Understanding Failure Modes Before Sampling Oil

Noria Corporation

There is little doubt that oil analysis is a vital tool in helping to ensure that critical oil-lubricated assets remain reliable. Used properly, oil analysis can provide early warning of impending mechanical failure and provide vital feedback to help ensure contamination levels are below the danger level, all the time validating that the physical and chemical properties of the oil have not changed. By now, you’ve heard about the importance of taking a representative sample from the right location using the right methodology.

But what about sampling frequency? How often should we take samples? All too often, sampling frequency is driven not so much by sound reliability or lubrication engineering logic, but rather by the cost of the analysis. Believing that we’re spending too much on analysis for a specific machine or class of machines, the temptation is to back off and sample less frequently to save money.

This approach is like canceling your life insurance policy because you haven’t cashed in recently!
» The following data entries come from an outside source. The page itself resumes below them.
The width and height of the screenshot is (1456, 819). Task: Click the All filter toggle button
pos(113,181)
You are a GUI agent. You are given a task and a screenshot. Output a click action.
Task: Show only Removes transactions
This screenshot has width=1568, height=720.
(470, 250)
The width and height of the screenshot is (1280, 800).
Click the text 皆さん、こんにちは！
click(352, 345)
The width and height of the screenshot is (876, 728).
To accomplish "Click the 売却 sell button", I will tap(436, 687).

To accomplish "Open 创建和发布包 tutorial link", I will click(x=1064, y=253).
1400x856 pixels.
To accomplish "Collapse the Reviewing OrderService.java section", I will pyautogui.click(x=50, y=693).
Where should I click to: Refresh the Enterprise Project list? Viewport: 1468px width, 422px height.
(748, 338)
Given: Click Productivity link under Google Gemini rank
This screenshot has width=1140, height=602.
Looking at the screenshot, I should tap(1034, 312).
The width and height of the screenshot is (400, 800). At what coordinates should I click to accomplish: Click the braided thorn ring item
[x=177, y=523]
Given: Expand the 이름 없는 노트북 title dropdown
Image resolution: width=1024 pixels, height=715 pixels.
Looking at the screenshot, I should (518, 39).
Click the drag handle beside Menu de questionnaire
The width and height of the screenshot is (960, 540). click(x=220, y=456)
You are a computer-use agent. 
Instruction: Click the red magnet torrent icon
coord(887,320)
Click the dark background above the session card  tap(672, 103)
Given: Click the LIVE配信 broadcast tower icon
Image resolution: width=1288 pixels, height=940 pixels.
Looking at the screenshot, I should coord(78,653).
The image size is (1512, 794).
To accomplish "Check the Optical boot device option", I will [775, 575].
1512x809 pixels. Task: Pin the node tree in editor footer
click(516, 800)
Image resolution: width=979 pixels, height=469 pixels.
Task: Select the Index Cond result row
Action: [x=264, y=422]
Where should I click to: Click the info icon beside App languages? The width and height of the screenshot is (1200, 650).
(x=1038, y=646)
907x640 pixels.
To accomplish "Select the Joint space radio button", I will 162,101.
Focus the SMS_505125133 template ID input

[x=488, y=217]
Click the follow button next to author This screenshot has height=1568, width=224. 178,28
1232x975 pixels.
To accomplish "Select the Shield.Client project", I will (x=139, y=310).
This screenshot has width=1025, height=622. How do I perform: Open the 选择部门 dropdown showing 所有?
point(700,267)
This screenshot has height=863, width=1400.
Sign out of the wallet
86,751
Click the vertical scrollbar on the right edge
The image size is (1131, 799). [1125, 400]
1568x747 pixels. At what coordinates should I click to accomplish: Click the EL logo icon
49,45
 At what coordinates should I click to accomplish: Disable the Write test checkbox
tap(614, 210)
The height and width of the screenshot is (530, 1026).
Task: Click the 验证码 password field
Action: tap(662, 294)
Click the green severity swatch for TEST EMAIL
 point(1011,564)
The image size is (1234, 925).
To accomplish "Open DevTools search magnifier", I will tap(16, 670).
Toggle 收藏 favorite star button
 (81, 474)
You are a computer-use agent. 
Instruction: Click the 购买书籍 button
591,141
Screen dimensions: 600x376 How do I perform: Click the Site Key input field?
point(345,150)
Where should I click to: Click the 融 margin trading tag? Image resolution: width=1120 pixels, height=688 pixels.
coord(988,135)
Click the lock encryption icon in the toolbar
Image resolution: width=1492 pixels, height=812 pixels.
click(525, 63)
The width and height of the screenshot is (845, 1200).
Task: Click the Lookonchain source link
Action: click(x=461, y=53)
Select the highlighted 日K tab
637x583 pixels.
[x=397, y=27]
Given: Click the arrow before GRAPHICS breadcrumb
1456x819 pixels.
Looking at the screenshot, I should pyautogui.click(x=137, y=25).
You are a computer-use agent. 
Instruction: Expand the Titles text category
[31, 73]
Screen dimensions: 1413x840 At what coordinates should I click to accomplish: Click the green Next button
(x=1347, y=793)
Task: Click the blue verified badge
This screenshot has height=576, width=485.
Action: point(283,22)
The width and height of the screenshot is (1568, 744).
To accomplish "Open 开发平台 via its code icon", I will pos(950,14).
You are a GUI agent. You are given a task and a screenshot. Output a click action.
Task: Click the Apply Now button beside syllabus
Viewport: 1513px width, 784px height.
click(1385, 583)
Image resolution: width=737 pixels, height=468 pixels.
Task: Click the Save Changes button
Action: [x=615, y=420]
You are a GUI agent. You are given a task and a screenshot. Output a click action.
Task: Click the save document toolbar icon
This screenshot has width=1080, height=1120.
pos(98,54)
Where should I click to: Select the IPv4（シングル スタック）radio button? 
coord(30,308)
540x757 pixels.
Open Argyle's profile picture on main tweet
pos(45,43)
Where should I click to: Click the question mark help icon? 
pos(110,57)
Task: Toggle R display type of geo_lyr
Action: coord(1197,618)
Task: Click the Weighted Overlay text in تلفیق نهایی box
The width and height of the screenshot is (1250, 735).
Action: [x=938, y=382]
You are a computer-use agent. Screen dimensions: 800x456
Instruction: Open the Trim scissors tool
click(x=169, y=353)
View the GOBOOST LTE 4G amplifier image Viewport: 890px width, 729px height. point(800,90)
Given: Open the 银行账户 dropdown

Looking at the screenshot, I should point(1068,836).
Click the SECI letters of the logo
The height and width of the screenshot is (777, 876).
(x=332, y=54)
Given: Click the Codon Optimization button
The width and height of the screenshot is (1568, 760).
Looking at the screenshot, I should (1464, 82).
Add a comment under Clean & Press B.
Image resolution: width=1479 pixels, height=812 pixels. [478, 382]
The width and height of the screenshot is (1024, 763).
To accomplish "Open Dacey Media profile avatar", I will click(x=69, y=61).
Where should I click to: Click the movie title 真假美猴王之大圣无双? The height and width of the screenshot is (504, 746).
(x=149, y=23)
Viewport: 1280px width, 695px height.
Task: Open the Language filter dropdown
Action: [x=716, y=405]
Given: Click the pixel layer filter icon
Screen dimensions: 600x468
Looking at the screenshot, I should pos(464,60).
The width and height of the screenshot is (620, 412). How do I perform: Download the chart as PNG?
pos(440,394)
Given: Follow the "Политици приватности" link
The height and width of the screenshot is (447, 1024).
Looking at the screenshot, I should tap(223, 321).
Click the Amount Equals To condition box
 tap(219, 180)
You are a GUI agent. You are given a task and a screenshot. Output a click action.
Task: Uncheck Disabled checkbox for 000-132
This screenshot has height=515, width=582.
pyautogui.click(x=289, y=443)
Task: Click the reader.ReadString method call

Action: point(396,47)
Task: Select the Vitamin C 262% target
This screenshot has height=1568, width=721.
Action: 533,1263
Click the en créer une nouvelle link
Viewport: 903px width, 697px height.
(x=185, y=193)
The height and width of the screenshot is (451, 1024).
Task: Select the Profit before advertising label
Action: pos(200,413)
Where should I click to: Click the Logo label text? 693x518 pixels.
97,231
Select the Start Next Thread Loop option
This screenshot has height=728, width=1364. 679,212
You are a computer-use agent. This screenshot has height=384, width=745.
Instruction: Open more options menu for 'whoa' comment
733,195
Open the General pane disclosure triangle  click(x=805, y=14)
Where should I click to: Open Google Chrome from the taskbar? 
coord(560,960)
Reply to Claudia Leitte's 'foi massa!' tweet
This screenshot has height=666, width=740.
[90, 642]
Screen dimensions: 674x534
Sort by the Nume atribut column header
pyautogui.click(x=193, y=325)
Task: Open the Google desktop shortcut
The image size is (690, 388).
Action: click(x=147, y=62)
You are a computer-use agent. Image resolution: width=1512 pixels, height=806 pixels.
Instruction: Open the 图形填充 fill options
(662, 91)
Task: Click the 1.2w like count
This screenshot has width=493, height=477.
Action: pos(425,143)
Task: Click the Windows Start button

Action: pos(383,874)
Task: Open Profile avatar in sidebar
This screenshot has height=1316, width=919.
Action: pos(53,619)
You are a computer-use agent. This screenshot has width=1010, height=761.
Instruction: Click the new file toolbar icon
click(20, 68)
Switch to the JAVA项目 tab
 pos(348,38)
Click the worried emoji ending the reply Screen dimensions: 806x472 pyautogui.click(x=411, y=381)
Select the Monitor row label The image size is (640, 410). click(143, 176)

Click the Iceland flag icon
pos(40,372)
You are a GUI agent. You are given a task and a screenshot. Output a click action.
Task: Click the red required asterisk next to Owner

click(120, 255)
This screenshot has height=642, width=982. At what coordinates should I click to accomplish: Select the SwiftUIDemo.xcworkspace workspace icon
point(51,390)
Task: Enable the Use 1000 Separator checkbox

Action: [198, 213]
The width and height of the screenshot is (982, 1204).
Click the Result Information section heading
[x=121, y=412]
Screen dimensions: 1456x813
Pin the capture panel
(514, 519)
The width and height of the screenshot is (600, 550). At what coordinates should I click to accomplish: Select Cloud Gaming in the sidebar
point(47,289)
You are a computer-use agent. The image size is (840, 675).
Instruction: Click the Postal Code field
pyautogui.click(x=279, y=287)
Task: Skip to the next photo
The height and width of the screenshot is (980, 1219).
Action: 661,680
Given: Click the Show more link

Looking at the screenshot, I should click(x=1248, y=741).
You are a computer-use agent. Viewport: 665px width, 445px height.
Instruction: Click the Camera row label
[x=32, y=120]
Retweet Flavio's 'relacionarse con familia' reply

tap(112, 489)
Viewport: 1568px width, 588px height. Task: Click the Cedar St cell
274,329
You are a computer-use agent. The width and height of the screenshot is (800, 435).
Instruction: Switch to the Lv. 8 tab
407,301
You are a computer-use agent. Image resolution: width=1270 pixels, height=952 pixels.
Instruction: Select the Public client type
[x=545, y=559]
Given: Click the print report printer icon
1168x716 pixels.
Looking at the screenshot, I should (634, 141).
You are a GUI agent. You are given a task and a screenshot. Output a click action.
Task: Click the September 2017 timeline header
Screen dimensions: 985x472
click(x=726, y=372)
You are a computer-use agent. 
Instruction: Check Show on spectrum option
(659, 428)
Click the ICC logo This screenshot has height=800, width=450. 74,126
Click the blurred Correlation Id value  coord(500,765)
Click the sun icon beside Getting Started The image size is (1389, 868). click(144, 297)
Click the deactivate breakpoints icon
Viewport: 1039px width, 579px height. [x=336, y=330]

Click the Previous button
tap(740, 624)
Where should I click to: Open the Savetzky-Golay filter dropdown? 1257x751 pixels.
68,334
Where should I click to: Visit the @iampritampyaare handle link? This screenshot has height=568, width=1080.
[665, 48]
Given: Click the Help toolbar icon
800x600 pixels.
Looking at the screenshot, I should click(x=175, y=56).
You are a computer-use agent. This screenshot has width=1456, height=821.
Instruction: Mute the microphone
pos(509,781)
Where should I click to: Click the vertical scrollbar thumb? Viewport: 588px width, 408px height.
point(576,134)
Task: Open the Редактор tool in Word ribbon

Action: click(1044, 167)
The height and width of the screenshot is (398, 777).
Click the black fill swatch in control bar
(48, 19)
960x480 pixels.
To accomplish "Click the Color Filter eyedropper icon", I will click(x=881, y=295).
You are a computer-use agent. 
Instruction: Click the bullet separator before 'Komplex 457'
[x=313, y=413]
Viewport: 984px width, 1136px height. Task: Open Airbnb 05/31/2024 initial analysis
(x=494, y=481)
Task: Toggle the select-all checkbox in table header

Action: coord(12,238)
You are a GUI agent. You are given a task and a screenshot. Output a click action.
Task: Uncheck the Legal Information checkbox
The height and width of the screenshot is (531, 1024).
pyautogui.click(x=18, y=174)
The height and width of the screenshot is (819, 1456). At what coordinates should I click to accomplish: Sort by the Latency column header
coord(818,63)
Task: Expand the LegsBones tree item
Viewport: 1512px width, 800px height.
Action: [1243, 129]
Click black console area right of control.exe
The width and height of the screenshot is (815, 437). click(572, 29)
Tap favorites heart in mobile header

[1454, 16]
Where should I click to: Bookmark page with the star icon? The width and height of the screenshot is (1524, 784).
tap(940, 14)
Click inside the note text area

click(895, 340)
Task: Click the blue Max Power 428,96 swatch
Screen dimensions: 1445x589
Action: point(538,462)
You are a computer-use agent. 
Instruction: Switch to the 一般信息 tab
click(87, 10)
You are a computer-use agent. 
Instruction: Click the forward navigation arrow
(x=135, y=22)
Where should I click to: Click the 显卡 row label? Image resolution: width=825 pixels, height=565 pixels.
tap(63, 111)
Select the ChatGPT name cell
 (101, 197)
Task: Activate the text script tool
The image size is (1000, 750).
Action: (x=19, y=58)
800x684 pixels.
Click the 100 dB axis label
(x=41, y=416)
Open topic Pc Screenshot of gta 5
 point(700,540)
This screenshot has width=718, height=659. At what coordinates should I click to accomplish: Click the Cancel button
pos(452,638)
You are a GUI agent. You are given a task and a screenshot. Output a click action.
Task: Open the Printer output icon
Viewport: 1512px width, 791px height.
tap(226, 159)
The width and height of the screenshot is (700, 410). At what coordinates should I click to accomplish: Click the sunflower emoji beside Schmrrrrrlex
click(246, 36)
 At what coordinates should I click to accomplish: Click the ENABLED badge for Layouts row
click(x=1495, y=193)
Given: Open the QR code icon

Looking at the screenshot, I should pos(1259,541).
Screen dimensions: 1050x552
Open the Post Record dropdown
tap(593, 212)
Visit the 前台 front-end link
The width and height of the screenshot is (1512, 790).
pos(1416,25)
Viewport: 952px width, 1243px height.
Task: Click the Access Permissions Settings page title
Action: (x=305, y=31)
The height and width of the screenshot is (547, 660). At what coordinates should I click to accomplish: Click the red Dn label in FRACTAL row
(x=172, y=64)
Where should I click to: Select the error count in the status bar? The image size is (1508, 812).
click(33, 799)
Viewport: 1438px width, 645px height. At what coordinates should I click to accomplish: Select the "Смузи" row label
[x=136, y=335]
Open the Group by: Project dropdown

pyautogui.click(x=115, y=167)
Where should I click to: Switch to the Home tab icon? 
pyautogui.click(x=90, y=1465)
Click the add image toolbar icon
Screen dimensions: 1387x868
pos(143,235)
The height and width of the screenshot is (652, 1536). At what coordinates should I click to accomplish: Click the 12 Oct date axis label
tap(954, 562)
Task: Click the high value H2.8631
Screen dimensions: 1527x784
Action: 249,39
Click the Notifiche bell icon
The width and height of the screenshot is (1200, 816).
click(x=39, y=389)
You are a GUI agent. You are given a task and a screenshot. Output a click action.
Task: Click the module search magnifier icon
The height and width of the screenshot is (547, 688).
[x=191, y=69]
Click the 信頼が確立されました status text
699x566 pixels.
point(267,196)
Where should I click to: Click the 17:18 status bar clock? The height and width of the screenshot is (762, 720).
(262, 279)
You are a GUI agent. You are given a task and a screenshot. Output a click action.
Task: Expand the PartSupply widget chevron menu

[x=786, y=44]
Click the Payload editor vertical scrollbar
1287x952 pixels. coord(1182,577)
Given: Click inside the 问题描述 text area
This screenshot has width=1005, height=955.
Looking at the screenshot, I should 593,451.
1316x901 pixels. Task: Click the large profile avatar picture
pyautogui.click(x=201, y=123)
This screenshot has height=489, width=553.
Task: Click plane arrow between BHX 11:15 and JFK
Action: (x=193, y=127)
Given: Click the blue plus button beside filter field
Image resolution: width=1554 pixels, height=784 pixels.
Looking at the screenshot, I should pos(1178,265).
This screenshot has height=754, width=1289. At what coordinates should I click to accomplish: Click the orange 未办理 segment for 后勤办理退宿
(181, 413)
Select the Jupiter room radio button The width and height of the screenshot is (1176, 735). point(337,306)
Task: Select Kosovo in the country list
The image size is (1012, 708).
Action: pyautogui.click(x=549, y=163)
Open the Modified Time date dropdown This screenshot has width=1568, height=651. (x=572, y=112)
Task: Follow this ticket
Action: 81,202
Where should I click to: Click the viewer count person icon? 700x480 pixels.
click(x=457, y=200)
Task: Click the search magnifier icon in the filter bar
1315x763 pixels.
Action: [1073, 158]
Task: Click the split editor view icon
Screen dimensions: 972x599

Personally, I’d be quite happy paying my life insurance premiums for a long, long time! In fact, I hope I never cash in, though logic might suggest otherwise.

Of course, cost is a factor. So, how do you strike a balance between sampling too frequently and wasting money, vs. sampling too little and potentially missing a problem? The key is to understand the likely failure modes of each machine, then design the program to address the most common failures. In doing so, it should be recognized that each machine or component will likely have several different possible failure modes. For this reason, our program – both sampling frequency and test slates – needs to be designed to address those failure modes most likely to occur.

Potential vs. Functional Failure
To explain the concept of failure modes, reliability engineers often talk about the P-F interval (Figure 1). The P-F interval is simply the time between a potential failure becoming detectable (Point P) and the point at which a functional failure (Point F) occurs. It is important to note that a functional failure doesn’t necessarily mean the machine has failed catastrophically, but rather it is not long-functioning in its designed state (for example, speed, quality, capacity, etc.). Other failures, such as a light bulb burning out, are a step function which takes some time to propagate to the point of functional failure, shown in Figure 1.

Figure 1. The P-F Interval

Most reliability engineers agree that in order to achieve sufficient early warning of a problem condition, samples should be taken three to five times the estimated P-F interval. For example, sample every 18 to 30 days if the P-F interval is determined to be 90 days.

It is also important to understand that each machine can and will have multiple failure modes. For example, consider a simple gear reducer driving a conveyor. The gearbox will have a number of possible ways in which it might fail, including (though not limited to) the following:

Overload
Misalignment
Wrong oil
Low oil level
Age-induced fatigue
Lubricant degradation
Contamination (water or particles)

Depending on application and circumstance, some of these failure modes will be more likely than others. For this reason, we need to realize that each mode, and the methodology deployed to find the problem, will have a different P-F interval and will thus require a different frequency.

Low Oil Level
To illustrate the point, consider two of these modes: low oil level and particle contamination. Depending on circumstance, the degree to which the oil is low, and whether the gearbox is splash-lubricated vs. force-fed, a low oil level could induce a lubrication-related failure in a matter of hours or at least days. This is the reason why daily (or at a minimum, weekly) level checks are strongly recommended for wet sump applications.

Conversely, while it’s safe to say that the life expectancy of a gearbox with heavy particle contamination will be shorter than one in which the oil is kept clean, it will typically take many months before a contamination-induced failure occurs on a large gear reducer. Of course, the same could not be said for a critical servo-controlled hydraulic system, where excessive particle contamination might induce failure in only a few days or weeks.

So, how do we maintain fiscal responsibility without compromising detectability? The key is to realize that you don’t have to perform all tests simultaneously on each and every sample! Consider, for example, the servo-controlled hydraulic system. If we deem that the P-F interval for fluid degradation (monitored by acid number trending) is six months, then bimonthly acid number testing may be acceptable.

Conversely, if the P-F interval for contamination-induced failure is estimated to be just 30 days, maybe we need to perform weekly particle counting, or perhaps purchase an on-site particle counter or patch test kit to enable more cost-effective and more frequent sampling.

As always, this is my opinion. I’m interested in yours.